◆ **Verilen görev**
Aşağıdaki Ergenekon mütalaası yazısında "Bugüne kadar memlekette" sözcüklerini içeren yerle açılıp "geleneğini sürdürmeye çalıştı." ile kapanan bölümü hiçbir değişiklik yapmadan aktarın.

◆ **Gösterilen metin**
◇ ◇ ◇

Arife KÖSE

İlker Başbuğ’un mektupları üzerine
23.03.2013
3672

 Ergenekon davasında savcı, verdiği mütalaada aralarında İlker Başbuğ'un da bulunduğu 10 sanık hakkında ağırlaştırılmış müebbet, Veli Küçük hakkında ise 6 kez ağırlaştırılmış müebbet hapis cezası istedi.

Fırat'ın doğusundan batısına her yerde barış rüzgarları eserken, darbeciler, 30 yılda kırk bin kişinin canına mal olan katiller, tam da olmaları gereken yerde kalmaya devam edecek. Ancak tabii ki Ergenekon davası, derin devlet ile Özel Harp Dairesi ile hesaplaşmak için yeterli değildir. Dünyanın hiçbir yerinde bu süreç sadece mahkemeler aracılığı ile nihayete ermedi. Ancak bu suçları işleyenleri cezalandırmak, benzer suçların bir daha işlenmemesinin önemli önkoşullarından birisidir.

Bugüne kadar memlekette yaprak kımıldasa ulusa sesleniş konuşmaları yapmayı adet hâline getirmiş olan askerler, Ergenekon mütalaasının ardından da, bu sefer mektuplar aracılığı ile bu devlet geleneğini sürdürmeye çalıştı.

◇ ◇ ◇

◆ **Listelenen kayıtlar**

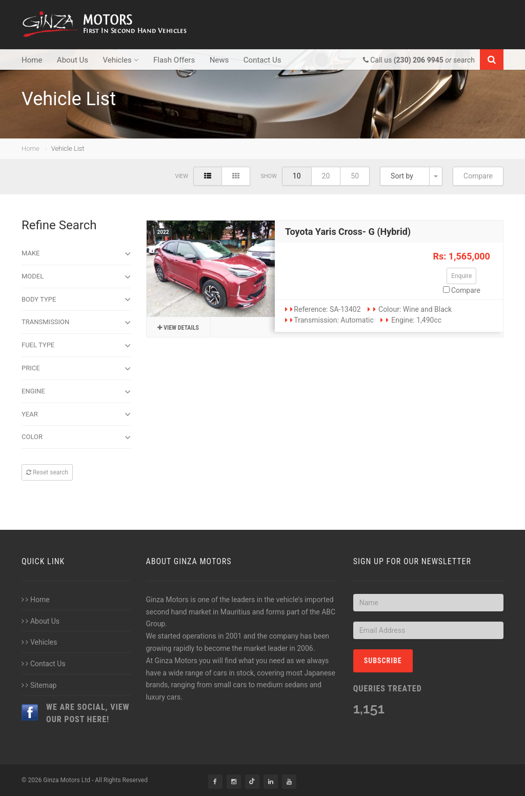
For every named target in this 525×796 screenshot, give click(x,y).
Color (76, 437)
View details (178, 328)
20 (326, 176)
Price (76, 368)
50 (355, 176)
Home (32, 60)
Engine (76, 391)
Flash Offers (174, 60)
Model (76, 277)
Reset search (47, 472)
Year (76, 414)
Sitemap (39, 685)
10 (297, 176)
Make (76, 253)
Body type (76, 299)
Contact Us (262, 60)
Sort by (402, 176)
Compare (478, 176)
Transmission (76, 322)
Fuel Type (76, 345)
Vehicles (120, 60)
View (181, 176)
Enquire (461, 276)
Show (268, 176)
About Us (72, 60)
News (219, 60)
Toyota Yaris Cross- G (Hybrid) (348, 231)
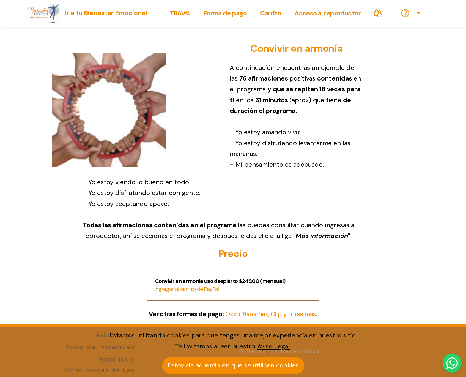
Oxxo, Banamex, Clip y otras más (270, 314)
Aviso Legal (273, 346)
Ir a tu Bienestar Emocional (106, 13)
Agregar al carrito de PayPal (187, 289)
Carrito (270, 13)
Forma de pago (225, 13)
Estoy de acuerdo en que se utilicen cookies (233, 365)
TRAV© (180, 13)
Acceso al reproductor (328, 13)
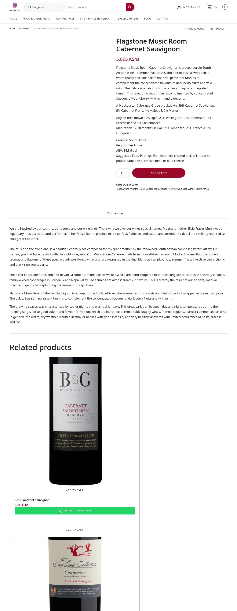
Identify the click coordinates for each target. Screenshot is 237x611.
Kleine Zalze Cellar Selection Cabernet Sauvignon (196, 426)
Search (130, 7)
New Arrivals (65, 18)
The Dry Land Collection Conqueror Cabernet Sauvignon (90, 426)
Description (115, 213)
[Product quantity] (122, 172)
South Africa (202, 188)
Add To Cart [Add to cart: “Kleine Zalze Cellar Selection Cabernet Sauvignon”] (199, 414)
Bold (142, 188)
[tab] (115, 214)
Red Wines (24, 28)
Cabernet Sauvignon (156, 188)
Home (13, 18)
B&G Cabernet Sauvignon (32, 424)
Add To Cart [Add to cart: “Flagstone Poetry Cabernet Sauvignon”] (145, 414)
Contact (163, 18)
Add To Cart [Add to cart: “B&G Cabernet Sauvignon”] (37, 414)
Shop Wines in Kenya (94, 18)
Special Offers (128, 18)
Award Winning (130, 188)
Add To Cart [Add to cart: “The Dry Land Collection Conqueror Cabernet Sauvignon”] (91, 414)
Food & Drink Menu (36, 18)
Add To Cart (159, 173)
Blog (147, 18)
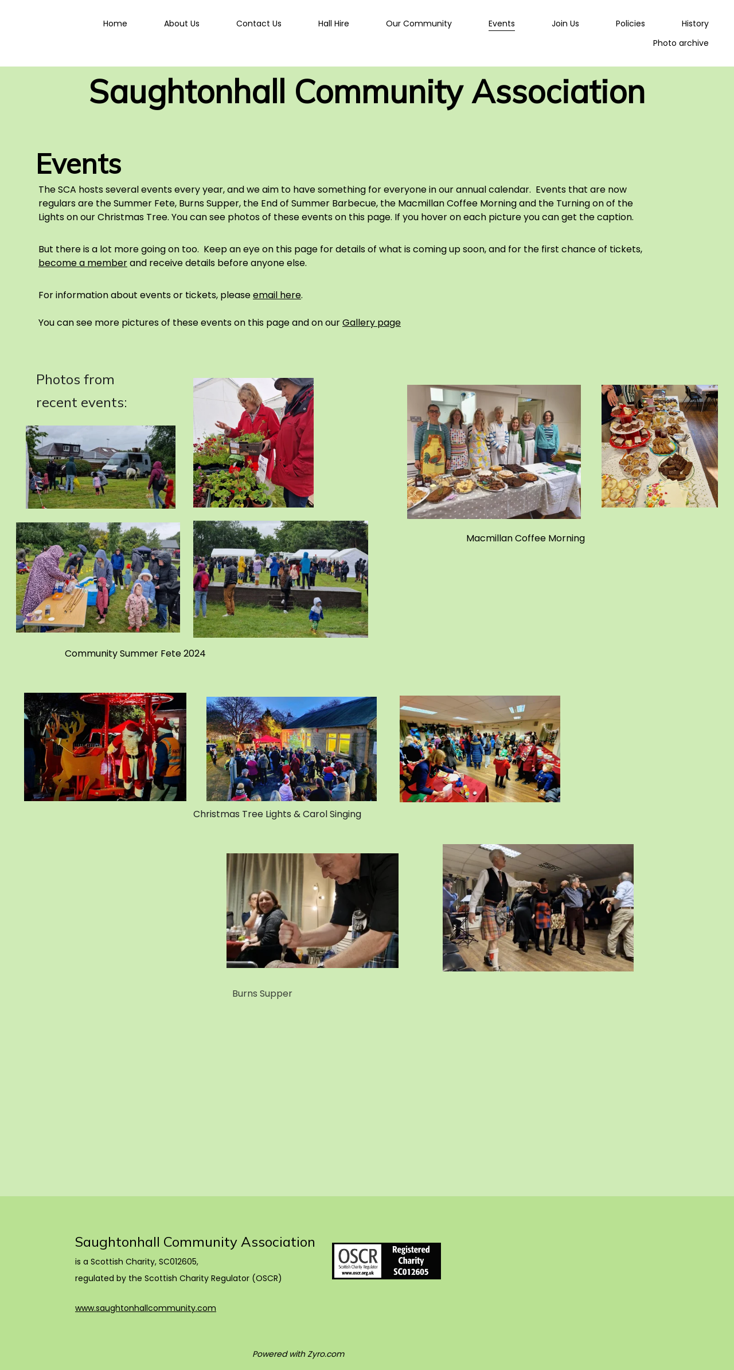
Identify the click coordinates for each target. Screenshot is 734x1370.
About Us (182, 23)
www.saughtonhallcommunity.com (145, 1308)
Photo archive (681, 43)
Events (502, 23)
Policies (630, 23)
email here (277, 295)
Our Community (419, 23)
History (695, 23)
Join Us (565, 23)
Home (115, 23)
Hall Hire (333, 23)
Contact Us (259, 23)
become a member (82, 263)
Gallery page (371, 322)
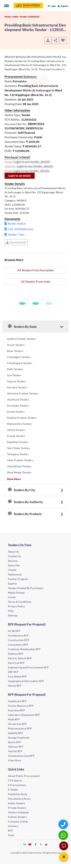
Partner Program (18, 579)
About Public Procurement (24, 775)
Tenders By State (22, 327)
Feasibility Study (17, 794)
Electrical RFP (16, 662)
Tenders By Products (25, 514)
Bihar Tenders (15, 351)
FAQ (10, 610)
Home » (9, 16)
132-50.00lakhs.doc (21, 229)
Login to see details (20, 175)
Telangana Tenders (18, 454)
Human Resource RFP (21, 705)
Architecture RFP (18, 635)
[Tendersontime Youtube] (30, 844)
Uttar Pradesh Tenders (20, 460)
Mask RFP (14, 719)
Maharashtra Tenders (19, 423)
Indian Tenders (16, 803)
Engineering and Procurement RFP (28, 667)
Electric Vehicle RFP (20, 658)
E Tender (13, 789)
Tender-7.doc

◇ ◇ ◇

◆ **Aşağıdaki yanıt**
Bugüne kadar memlekette yaprak kımıldasa ulusa sesleniş konuşmaları yapmayı adet hâline getirmiş olan askerler, Ergenekon mütalaasının ardından da, bu sefer mektuplar aracılığı ile bu devlet geleneğini sürdürmeye çalıştı.